**Text excerpt**
━━━━━━━━━━━━━━━━━━━━━━━━━━━━━━

Jeremiah 29:11 "For I know the plans I have for you," declares the Lord, "plans to prosper you and not to harm you, plans to give you hope and a future."

I received this rhema from God in April of 2001, at approximately 3 a.m. as I sat in the bathroom of a small rental house out in the country. God awakened me in the middle of sleeping. I didn't want to disturb anyone so I took His Word into the bathroom and began to read and pray. This was just a few months after fleeing from a lifetime of dysfunction and domestic violence.

During my lifetime, I have been witness to numerous marriages and divorces between both of my parents. I have been a victim of physical abuse, emotional abuse, and molestation (not from my birth parents). I grew up in an environment that revolved around alcoholism, drugs, violence, adultery...the list goes on.

After being uprooted from the only home I knew (two doors down from my grandparents), I began a life of rebellion and made many poor choices that I still bear consequences from even today.

To sum it up briefly, I started smoking at age 12, began drinking, dabbling in drugs, and lost my last hope of innocence at age 13. By the time I was sixteen I had run away from home several times and committed sins that I can't say I'll ever discuss with anybody but God. As a matter of fact, I did discuss it with God one day at school. That was the day I received Him as my personal Lord and Savior.

For God So Loved Me (1 John 3:16)

It was at an assembly that day in February, 1984. I was watching a presentation on freedom and liberty. A group had come to my school to share the gospel but it couldn't be done during school hours. So as an alternative to capture our attention, they gave us great entertainment and invited us to come back for more that evening. They asked us to bring our parents, friends, whoever. So a few of my friends and I attended.

I had been to many church services of various denominations during different times in my life but this time, something was different. I heard the speaker talk about the crucifixion. When he mimicked the sound of the hammer pounding in the nails, I flinched every time. I was totally broken. I don't even remember the rest of the presentation much at all. But, the nails, the pounding…I remember thinking, "I did this. He died for me and I pounded the nails in!" I cried so hard my friends began worrying about me. I didn’t know what happened at the time but I would soon learn that I had received God's gift of salvation!

Reflections

Prior to my salvation, I had been raised predominantly Catholic. During this time, I memorized The Lord's Prayer, the prayer to Mary, the 23rd Psalm and other scriptures required for making my first communion. I went through many rituals such as dotting my head with holy water, genuflecting before entering the pews, and more. I never understood the Lord's Supper; I just knew I had to make my first communion before I was allowed to take it. But, in all the rituals and reverence to God (which I find today to be very beautiful), I never knew Jesus. I never understood why I did those things. I never learned or understood that the Holy Spirit of God could and would come and dwell within me. I went through the motions and I prayed the rosary, but it was just a ritual, a meaningless routine. It was something I did because I was told to.

━━━━━━━━━━━━━━━━━━━━━━━━━━━━━━

**Tasks to complete**
1. Condense the paragraph of the testimony beginning "It was at an assembly that day" into a short bulleted list that keeps its main facts.
2. Reproduce everything in the testimony from "Prior to my" down to "was told to.".
The listing after this has no connection to the testimony.

**Data shown**
━━━━━━━━━━━━━━━━━━━━━━━━━━━━━━

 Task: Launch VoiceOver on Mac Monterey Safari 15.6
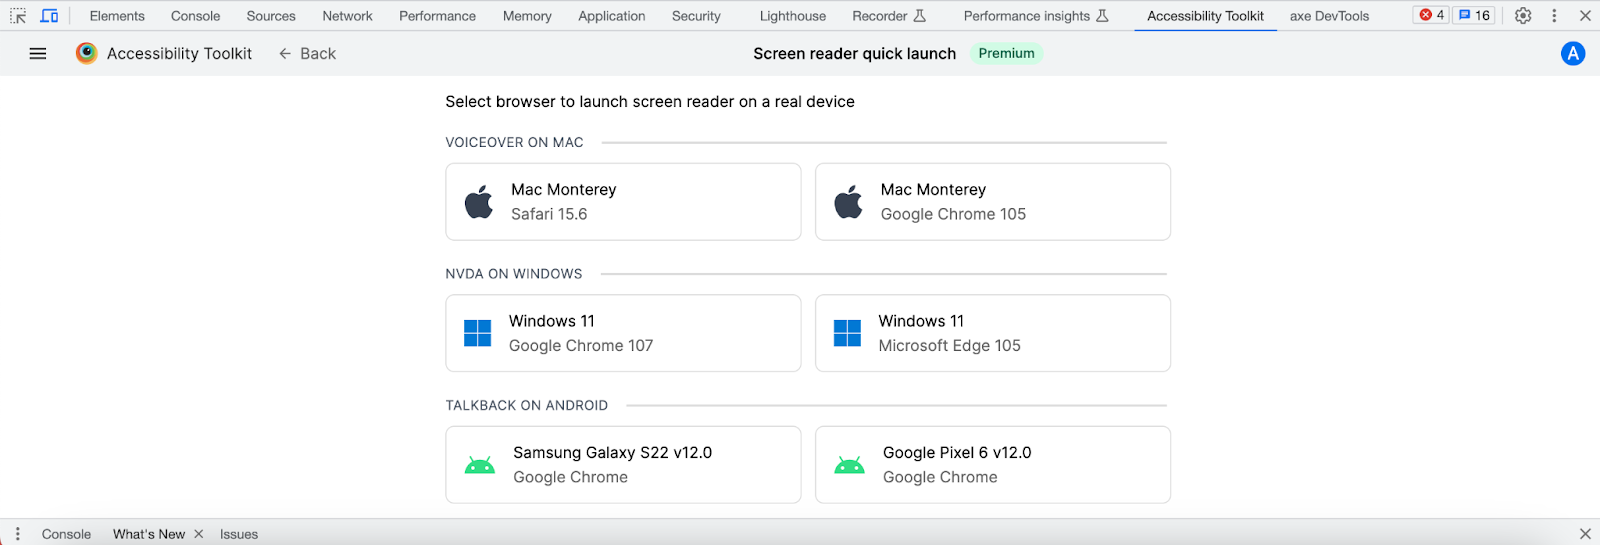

━━━━━━━━━━━━━━━━━━━━━━━━━━━━━━

**Responses for each task**
1.
- In February 1984, I watched a school assembly presentation on freedom and liberty.
- The visiting group came to share the gospel but couldn't do so during school hours.
- To get our attention, they put on great entertainment and invited us back that evening.
- They asked us to bring parents, friends, or anyone, and I went with a few friends.

2.
Prior to my salvation, I had been raised predominantly Catholic. During this time, I memorized The Lord's Prayer, the prayer to Mary, the 23rd Psalm and other scriptures required for making my first communion. I went through many rituals such as dotting my head with holy water, genuflecting before entering the pews, and more. I never understood the Lord's Supper; I just knew I had to make my first communion before I was allowed to take it. But, in all the rituals and reverence to God (which I find today to be very beautiful), I never knew Jesus. I never understood why I did those things. I never learned or understood that the Holy Spirit of God could and would come and dwell within me. I went through the motions and I prayed the rosary, but it was just a ritual, a meaningless routine. It was something I did because I was told to.